WHAT KIND OF DEALS ARE GETTING DONE?

The deals that are getting done have one of two components: either they are “orphaned assets” (missed CMBS pool) or they have a “capital vacuum” (deals that can’t be fully refinanced and where there is not enough equity). A common theme of the conference was that “distress sells best.” Which leads me to conclude that every viable deal probably has a distress component to it.

Because of the distress, more deals will be done with structure. That is, it likely won’t be just the seller and buyer at the closing table; rather you’ll see the existing lender, a mezzanine lender, senior equity and possibly subordinated equity to boot.

Also important to note, is that industry players are going to have a strong desire to keep their ‘lumps’ out of the public so most deals will be off-market.

This tells me that dealmakers need to: (1) make new relationships, the old ones aren’t going to be enough, (2) learn as much about structure as possible, and (3) figure out how to get off-market deal flow going.

EARLY INDICATORS

Banks are still in workout mode on commercial real estate as compared to foreclosure mode. Add to that the fact that some foreclosures can take up to two years at it may be a while. Most of the deal flow is residential right now. The FDIC is still dealing with $15 to $20 billion of distressed residential deals and there is likely more to come (CA arms to blow up in 2010). As a result, commercial deals appear to be on the backburner at banks and the FDIC right now.

Banks will, on the other hand, sell management intensive and high-risk properties, e.g. hospitality (management, liquor licenses, etc.). Syndicated bank loans will also be sold early because of a lack of consensus from various stakeholders. Most experts agree that the 4th quarter will start to show more commercial real estate deals and it should start with syndicated loans and hospitality. But this won’t go away anytime soon, deal flow from lenders will continue for four to five years.

Consensus among the institutional investors is that entrepreneurial ultra-high-net-worth (UHNW) investors will be first actors and will likely make the most money.

A leading indicator to watch for is institutional investors buying core.
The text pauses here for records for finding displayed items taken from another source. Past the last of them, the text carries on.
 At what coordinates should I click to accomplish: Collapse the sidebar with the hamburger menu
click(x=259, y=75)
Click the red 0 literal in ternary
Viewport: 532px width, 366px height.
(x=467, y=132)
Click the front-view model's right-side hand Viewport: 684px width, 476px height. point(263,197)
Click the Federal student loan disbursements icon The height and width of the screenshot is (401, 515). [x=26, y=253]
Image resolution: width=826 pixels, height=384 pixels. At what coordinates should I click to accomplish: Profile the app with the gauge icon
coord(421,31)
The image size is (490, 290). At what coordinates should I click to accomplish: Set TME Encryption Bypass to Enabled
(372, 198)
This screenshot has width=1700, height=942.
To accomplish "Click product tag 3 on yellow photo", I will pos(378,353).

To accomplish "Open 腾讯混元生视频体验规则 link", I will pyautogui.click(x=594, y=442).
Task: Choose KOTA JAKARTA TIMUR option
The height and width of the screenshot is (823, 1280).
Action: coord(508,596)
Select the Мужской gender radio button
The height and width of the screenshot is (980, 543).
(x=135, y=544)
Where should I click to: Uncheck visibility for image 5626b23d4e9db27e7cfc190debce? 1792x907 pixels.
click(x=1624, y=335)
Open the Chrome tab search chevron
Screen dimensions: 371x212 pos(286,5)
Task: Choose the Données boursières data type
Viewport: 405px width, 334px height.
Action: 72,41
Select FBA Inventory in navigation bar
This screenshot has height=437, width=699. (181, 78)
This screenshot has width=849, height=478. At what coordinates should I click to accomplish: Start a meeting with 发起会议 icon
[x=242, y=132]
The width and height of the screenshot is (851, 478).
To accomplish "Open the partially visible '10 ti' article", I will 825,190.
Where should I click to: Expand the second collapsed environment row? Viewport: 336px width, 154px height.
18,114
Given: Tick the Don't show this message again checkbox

They will start with core because it is cheap from a price per foot perspective and will only buy vacancy after the core opportunity dries up. Although logic would dictate that it should make sense to dollar-average into this market (i.e. no one is really capable of timing the bottom), we probably won’t see that materialize.

Therefore, if you are watching for early signs of a return to deal flow, watch the UHNW investors, the banks for selling hospitality and institutions starting to buy core assets.